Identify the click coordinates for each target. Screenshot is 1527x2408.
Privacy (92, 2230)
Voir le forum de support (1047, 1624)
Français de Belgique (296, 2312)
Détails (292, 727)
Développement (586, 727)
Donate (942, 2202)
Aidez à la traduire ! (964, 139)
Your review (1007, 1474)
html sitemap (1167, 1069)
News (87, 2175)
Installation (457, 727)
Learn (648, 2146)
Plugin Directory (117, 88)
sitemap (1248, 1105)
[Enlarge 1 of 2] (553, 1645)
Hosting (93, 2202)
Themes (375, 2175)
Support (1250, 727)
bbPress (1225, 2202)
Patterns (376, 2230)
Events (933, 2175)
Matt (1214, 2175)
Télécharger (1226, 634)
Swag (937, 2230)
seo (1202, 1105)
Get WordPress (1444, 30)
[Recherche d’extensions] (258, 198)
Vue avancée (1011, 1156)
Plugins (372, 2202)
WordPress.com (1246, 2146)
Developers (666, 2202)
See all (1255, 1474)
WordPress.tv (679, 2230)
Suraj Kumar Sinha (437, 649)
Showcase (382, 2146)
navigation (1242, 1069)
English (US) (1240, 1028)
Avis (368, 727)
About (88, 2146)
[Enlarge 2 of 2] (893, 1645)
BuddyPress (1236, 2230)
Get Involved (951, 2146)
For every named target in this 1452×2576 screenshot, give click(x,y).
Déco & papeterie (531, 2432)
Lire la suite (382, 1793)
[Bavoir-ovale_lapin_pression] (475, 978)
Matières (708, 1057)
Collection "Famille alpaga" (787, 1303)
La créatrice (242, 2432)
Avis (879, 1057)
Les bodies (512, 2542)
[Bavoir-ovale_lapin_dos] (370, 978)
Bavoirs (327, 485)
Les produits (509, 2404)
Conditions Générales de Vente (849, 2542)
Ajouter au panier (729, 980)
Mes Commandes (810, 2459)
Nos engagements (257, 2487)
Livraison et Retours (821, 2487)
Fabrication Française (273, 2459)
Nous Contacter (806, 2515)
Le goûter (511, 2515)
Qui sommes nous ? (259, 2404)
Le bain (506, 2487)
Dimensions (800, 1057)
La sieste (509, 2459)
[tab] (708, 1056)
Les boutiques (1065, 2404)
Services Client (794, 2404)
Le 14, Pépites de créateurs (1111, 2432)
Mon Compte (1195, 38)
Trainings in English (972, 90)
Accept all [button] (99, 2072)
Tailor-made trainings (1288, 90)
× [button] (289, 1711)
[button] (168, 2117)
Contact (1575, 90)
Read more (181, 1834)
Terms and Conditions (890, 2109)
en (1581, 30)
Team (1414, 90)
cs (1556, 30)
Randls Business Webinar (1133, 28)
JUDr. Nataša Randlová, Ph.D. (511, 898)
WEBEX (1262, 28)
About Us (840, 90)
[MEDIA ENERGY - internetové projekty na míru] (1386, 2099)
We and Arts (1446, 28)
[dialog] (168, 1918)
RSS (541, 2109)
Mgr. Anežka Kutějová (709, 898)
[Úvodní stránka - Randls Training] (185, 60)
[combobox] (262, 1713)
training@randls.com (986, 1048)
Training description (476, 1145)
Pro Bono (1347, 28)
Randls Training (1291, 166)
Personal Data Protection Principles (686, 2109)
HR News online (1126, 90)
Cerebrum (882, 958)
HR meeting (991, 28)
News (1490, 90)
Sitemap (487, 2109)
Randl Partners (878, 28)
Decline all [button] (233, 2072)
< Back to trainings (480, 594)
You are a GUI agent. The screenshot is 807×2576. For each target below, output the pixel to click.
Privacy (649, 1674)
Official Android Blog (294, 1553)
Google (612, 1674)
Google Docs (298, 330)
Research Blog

·····

● TASK GOAL
Please filter the entries for the word "Conditions" and copy the lines that have it.

● EXERCISE SOLUTION
Conditions Générales de Vente (849, 2542)
Terms and Conditions (890, 2109)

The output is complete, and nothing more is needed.